■ **SOURCE PASSAGE**
The Supreme Court has two cases on the docket that may impact voting rights and 2024. One case coming from North Carolina asks the court to remove the ability of state courts to review election laws under their constitutions, while another out of Alabama challenges congressional redistricting.

The cases focus heavily on gerrymandering and the ability for state legislatures to redefine voting rules.

These cases could have major implications for Texas, which implemented a new elections law in 2021 that largely limits when and how voters cast their ballots.

The Alabama case — Merrill vs. Milligan — will be heard Tuesday. The North Carolina case — Moore v. Harper — has been scheduled for Dec. 7.

Environment, immigration back on docket

To start the term, the Supreme Court will hear oral arguments in Sackett vs. Environmental Protection Agency, a case that could challenge the 1972 Clean Water Act that protects U.S. waterways from pollution.

The plaintiffs hope justices will limit the definition of “waters of the United States.”

The case comes months after the Supreme Court ruled the Environmental Protection Agency overstepped its authority in the Clean Air Act, and sharply reduced its ability to reduce emissions.

Texas Republican leaders have long been critical of federal environmental regulations and enforcement, saying they hamper the oil and gas industry and stem economic growth. Most recently, Texas Comptroller Glenn Hegar lashed out at a proposal from the EPA to classify the Permian Basin as out of compliance with federal air quality standards — a suggestion he called “tone deaf” and “job killing.”

Other anticipated cases involve challenges to the inclusion of race as a factor in college admissions.

Additionally, this session will also bring another challenge to the federal government’s ability to regulate immigration policy. Justices have agreed to hear a challenge from Texas and Louisiana over President Joe Biden administration’s updated immigration enforcement regulation.

In 2021, the Biden administration issued a memorandum on immigration enforcement instructing immigration officials to prioritize apprehension and deportation of terrorism suspects, people who have committed serious crimes and those caught at the border. Texas and Louisiana have argued the policy gives the federal government too much oversight and is costly for states.

The oral arguments for the case, United States vs. Texas, are scheduled for Nov. 29.

In the last Supreme Court term, justices allowed the Biden administration to end the Trump-era “remain in Mexico” policy for asylum seekers.

Cases with Texas ties

Some other cases in the new session either originated from Texas or have significant ties to the state.

One is a free-speech case — 303 Creative LLC vs. Elenis — that is scheduled for Dec. 5. Sen. Ted Cruz led other lawmakers in filing an amicus brief in support of a graphic designer who claims a Colorado law violates her freedom of speech by not allowing her to advertise her refusal to design for same-sex marriages based on religious beliefs.

The case is a peremptory challenge, meaning a decision could have wider effects in negating anti-discriminatory policies than similar cases like Masterpiece Cakeshop, Ltd. vs. Colorado Civil Rights Commission.

Another case, set for Oct. 11, considers an appeal from Texas inmate Rodney Reed, who was sentenced to death over 20 years ago for the 1996 murder and rape of Stacey Stites in Bastrop County. The case — Reed vs. Goertz — will decide when prisoners can request DNA testing of crime-scene evidence after a conviction.

On Nov. 9, the Supreme Court will hear arguments in Haaland vs. Brackeen, a case that will determine the constitutionality of the Indian Child Welfare Act, a federal law intended to prevent the separation of Native American families and that creates a preference that Native American children removed from their parents be placed with extended family or in Native American foster homes.

The case has been consolidated with three other cases that all stem from the efforts of a white Fort Worth couple to adopt a Navajo child they had fostered.

■ **DATASET CONTENT**
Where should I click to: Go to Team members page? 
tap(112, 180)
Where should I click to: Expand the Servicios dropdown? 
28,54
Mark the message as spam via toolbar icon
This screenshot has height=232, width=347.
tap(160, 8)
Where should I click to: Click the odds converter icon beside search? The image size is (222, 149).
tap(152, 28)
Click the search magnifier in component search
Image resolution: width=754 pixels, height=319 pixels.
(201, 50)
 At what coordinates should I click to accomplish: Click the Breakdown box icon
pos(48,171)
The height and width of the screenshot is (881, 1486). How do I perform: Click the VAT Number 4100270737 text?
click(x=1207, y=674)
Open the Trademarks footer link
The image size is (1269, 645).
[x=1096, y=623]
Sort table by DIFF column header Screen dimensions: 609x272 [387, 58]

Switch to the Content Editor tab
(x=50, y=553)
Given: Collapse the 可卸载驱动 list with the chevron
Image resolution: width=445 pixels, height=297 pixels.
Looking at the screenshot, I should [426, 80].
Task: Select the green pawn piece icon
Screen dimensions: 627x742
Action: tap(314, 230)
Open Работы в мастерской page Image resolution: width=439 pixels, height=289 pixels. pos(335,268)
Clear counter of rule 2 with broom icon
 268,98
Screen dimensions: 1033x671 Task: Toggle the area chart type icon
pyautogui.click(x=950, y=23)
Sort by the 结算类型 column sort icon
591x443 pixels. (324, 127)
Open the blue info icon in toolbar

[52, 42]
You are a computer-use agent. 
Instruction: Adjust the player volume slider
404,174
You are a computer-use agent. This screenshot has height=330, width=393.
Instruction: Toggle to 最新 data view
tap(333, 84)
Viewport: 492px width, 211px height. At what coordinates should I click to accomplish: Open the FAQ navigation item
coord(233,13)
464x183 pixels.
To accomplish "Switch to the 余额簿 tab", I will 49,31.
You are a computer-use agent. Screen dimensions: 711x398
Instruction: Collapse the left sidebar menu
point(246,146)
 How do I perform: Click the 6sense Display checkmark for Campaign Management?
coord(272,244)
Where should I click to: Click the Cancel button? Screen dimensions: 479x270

■ **TASK TO CARRY OUT**
According to the Supreme Court article, when are oral arguments in United States vs. Texas scheduled? The entries are separate material from the Supreme Court article.

■ **ANSWER SPACE**
Nov. 29.